WHAT NEEDS TO BE DONE:
Begin with the line containing "Image resolution: width=1120" and end with the last line of the data below; return those lines exactly, and only those.

DATA SUPPLIED section start

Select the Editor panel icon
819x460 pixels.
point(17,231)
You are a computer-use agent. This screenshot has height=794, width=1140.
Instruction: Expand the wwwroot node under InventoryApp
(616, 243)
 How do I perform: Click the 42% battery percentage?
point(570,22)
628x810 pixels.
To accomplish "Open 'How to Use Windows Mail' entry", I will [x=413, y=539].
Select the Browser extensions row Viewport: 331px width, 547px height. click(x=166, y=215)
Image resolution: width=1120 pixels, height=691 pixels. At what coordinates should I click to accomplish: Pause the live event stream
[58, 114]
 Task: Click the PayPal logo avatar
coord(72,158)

DATA SUPPLIED section end

RESULT OF THE TASK:
Image resolution: width=1120 pixels, height=691 pixels. At what coordinates should I click to accomplish: Pause the live event stream
[58, 114]
 Task: Click the PayPal logo avatar
coord(72,158)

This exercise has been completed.